Apronta-se o obituário, resolvem-se as demandas da burocracia, e nós, tentamos digerir o telegrama bruto, tão curto como uma pedra atirada num lago.
Dora Limeira se foi. Encerrou-se no mutismo obrigatório do não mais estar aqui, enquanto uma saudade sem aviso já bate as portas, pede passagem, espreme-se e invade todas as comportas.
Atarantada, vou buscar uma antiga crônica que fiz pra ela, no seu sexagésimo nono aniversário. Vou buscar a crônica, as mãos do meu espírito trêmulas de tristeza.
A Colheita de Dora
Naquele dia prometeu a si mesma que escreveria 69 palavras. Sim.

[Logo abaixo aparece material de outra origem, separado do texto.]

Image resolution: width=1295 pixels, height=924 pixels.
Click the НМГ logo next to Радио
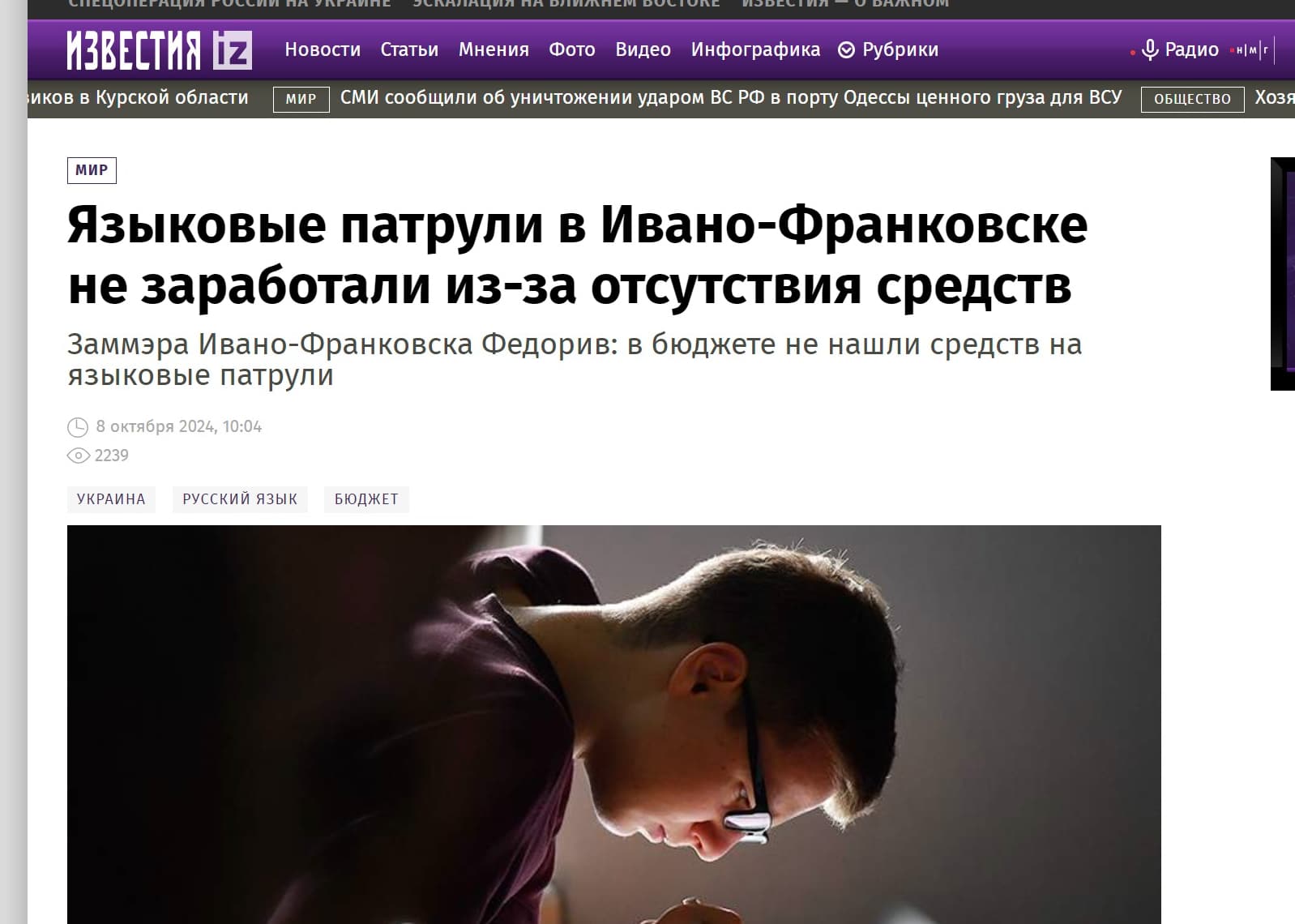(x=1251, y=50)
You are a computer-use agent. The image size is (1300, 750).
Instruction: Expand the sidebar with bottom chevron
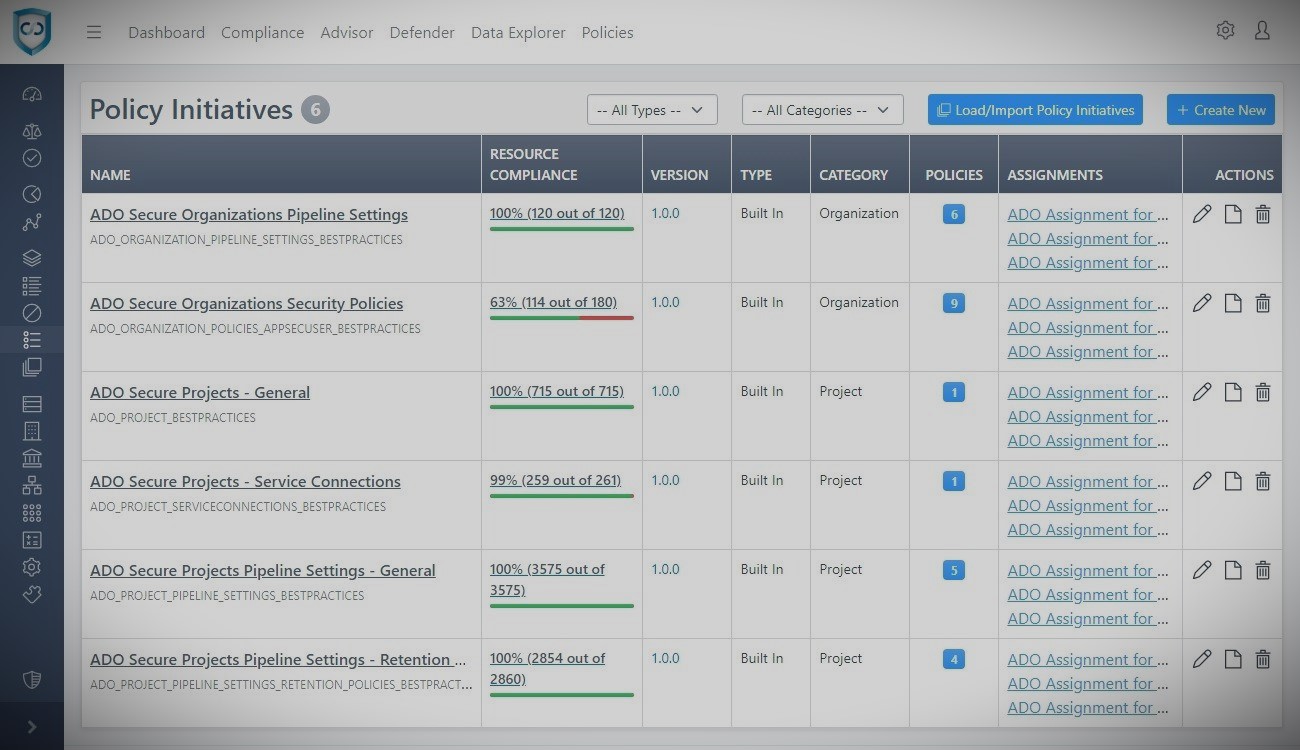[x=32, y=727]
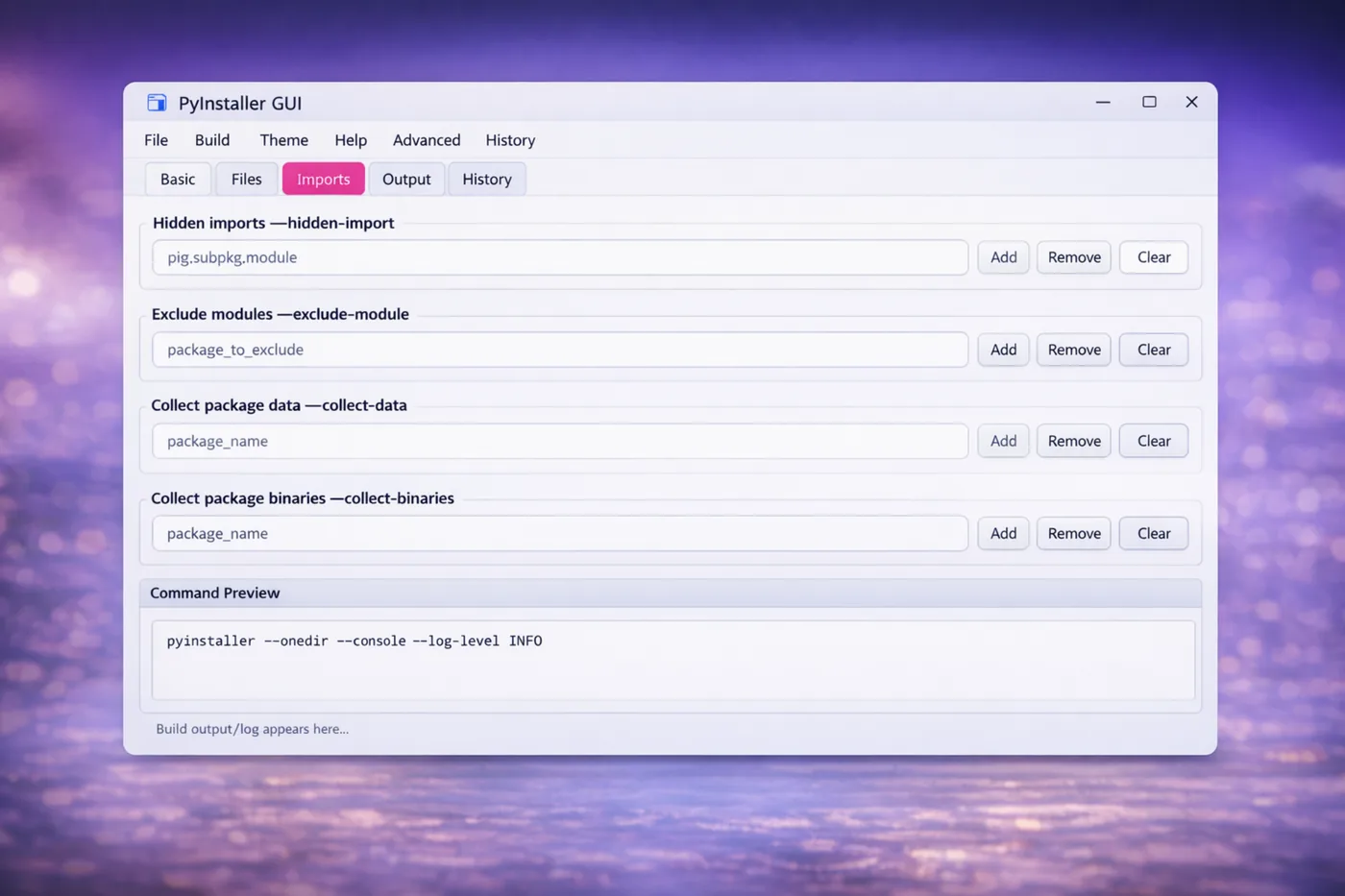Open the Help menu
The image size is (1345, 896).
pyautogui.click(x=351, y=140)
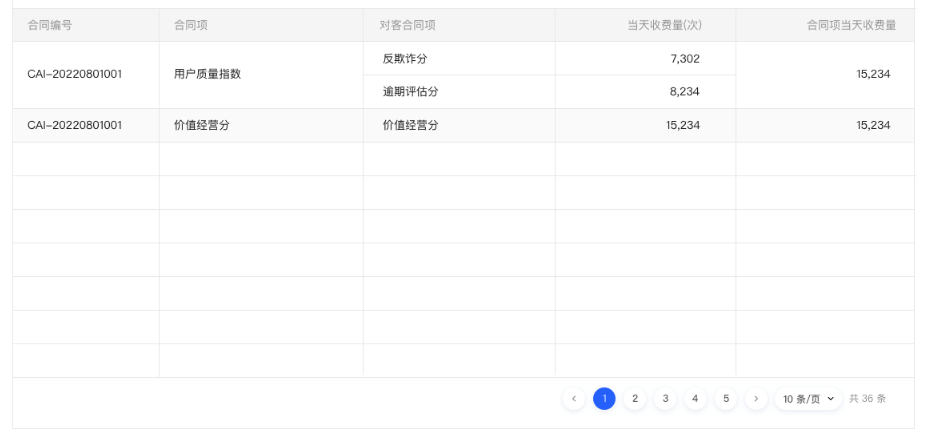Click the 7,302 daily charge value
This screenshot has height=439, width=929.
click(x=684, y=59)
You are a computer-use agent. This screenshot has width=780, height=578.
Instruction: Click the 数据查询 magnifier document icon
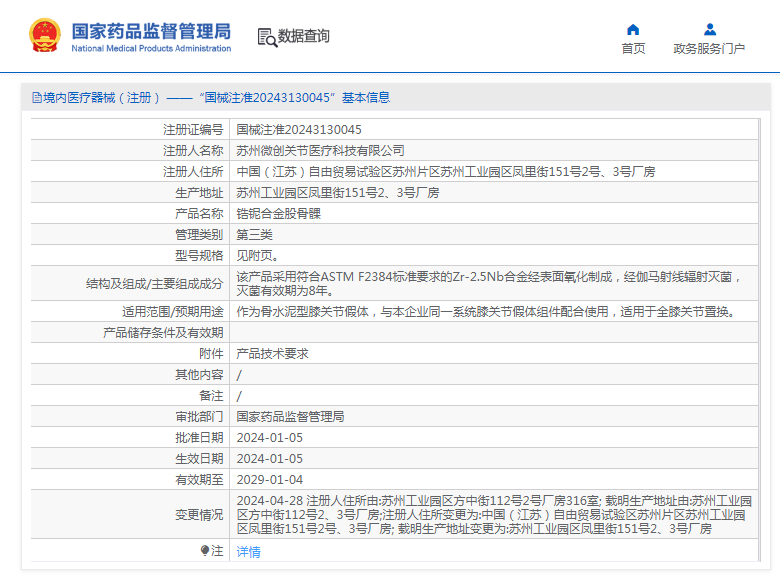pyautogui.click(x=266, y=37)
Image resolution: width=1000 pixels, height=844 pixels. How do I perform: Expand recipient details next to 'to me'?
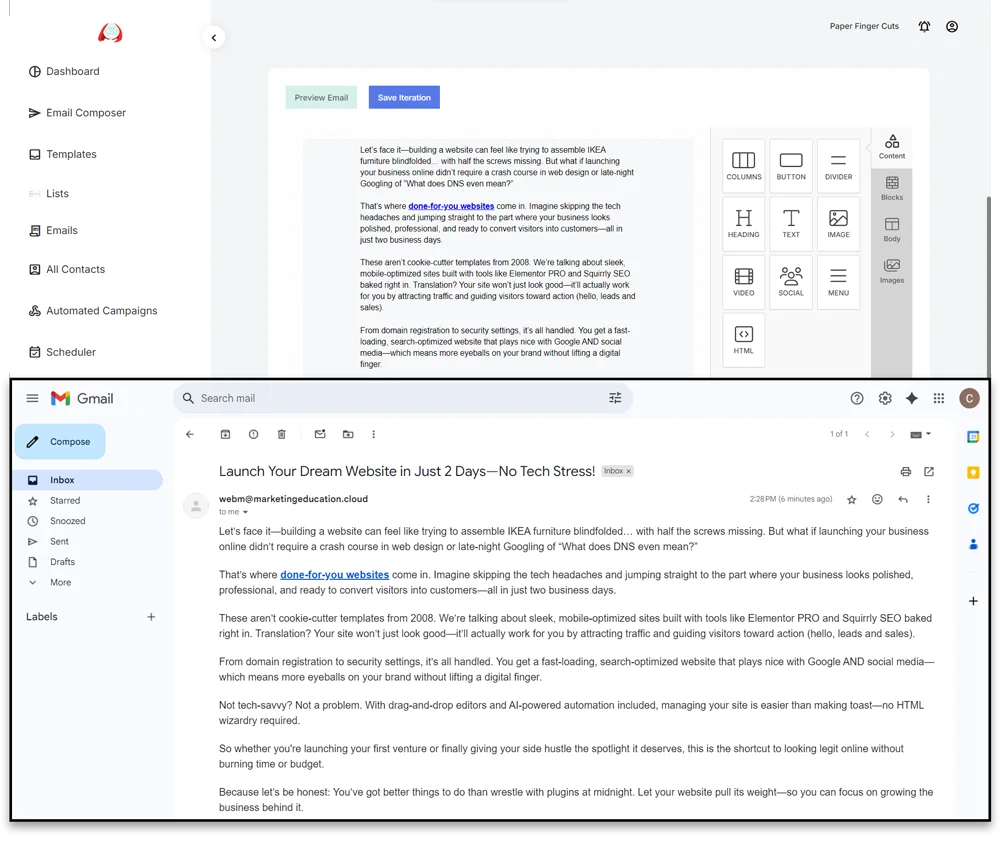tap(246, 512)
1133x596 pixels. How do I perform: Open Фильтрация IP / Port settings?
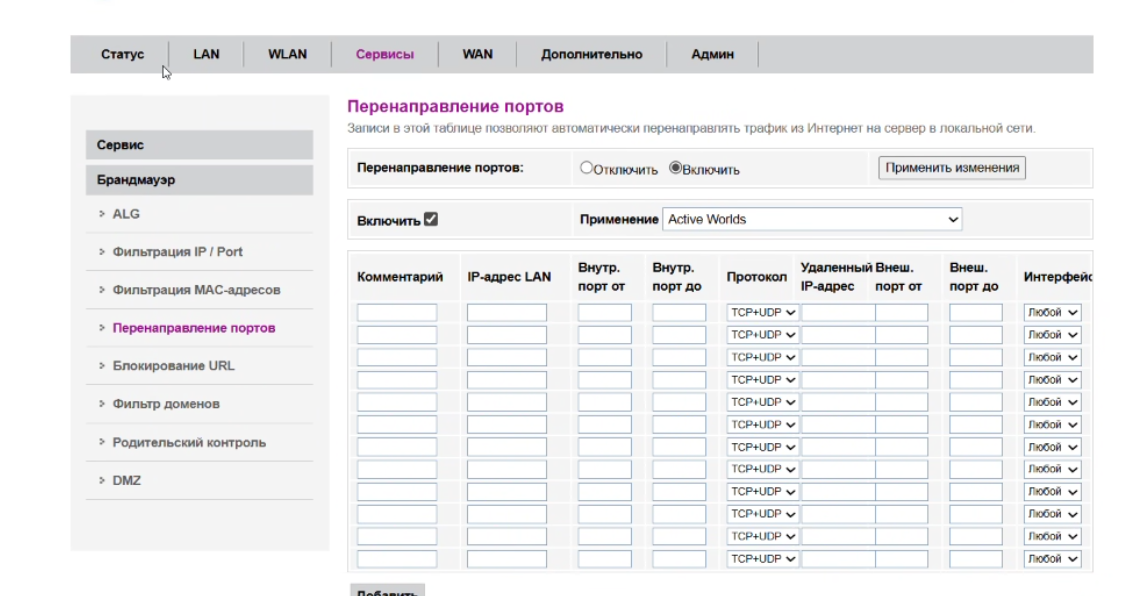[177, 252]
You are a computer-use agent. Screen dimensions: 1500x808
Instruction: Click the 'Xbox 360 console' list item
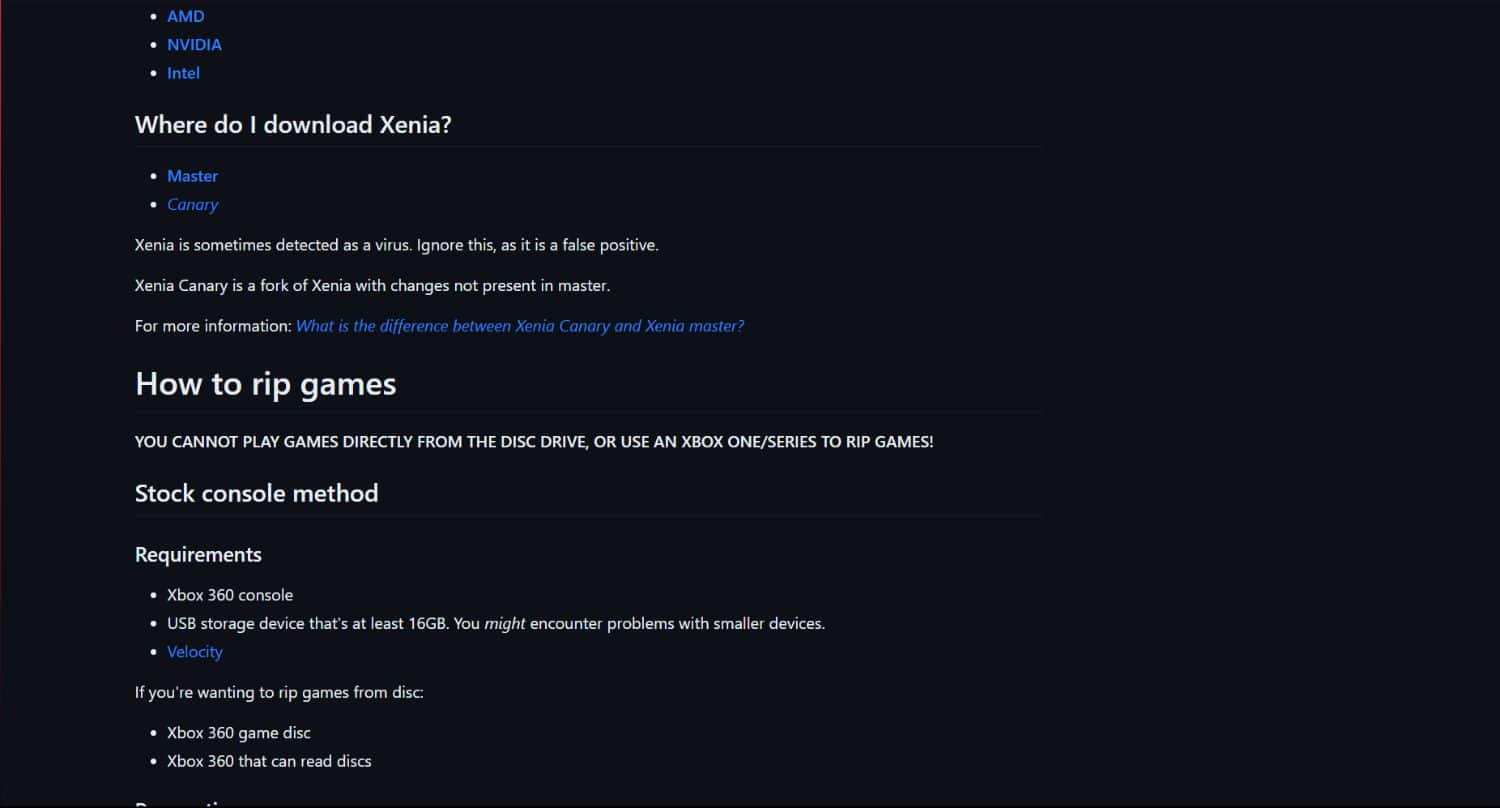coord(230,595)
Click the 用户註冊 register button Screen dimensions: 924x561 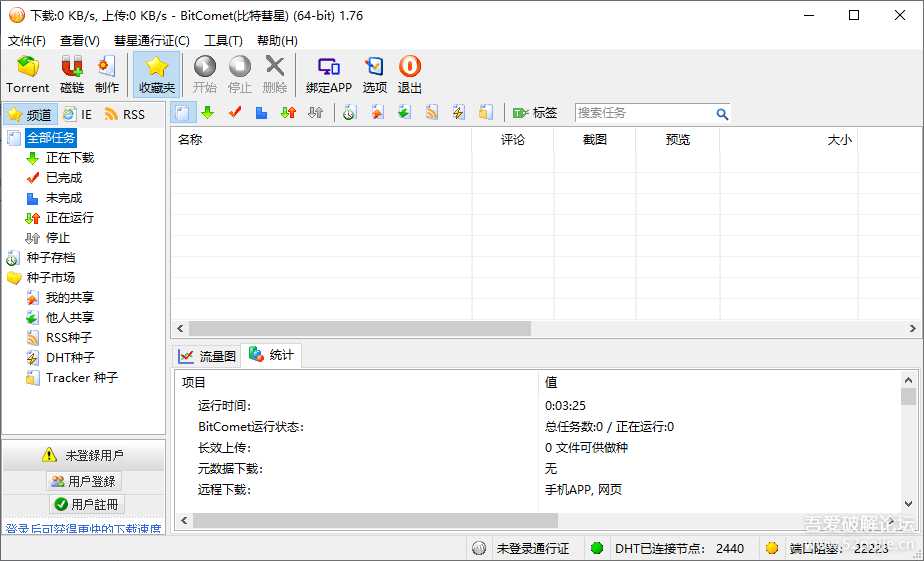click(x=86, y=504)
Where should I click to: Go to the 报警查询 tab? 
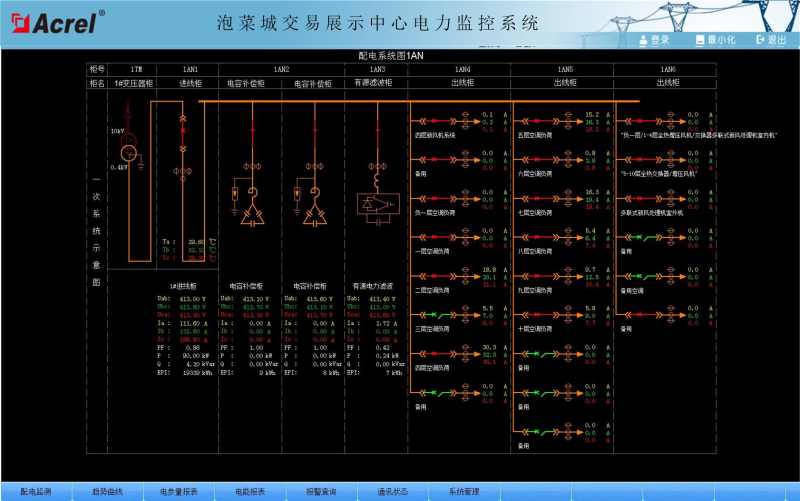(x=321, y=492)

Sessenta e nove palavras, que escolheria a dedo, sopesando as sílabas, avaliando a sonoridade, arranjando o conjunto, como se todas elas formassem um imenso ramo de flores.
E com seu passo lépido rumou para o jardim dos seus pensamentos, agachou-se junto à plantação das palavras, e com as mãos, como gostava de fazer, escavou aquela sementeira a fim de escolher as melhores palavras do ramo.
E cada palavra que subia à tona, estava úmida de vontade por se fazer traçado, por habitar entre vírgulas, por conhecer, como se de boca serrada estivesse, o breve silêncio do ponto final.
Palavras brotos, maduras, palavras tolas, sem força nenhuma, todas vinham pousar no seu regaço, pedir um lugar, e assombrada, encantada, ela cedia a todas elas, arrumava seu ramo heterogêneo, vacilava entre um se e um não, mas não recusava nenhuma delas.
E vieram as palavras da multiplicação, todas bojudas de sonoridade, todas ansiosas por vergar aquele ramo nos seus ponto e vírgulas, suas interrogações, muitas delas a dormitar um pequeno cochilo na quietude do ponto. E bondosa como era ela, apaixonada como era ela, teve uma idéia. “E se eu multiplicasse essas 69 palavras 69 vezes?
E no jardim pleno de riso, leva a vida toda a
arranjar palavras nos seus ramos de flores.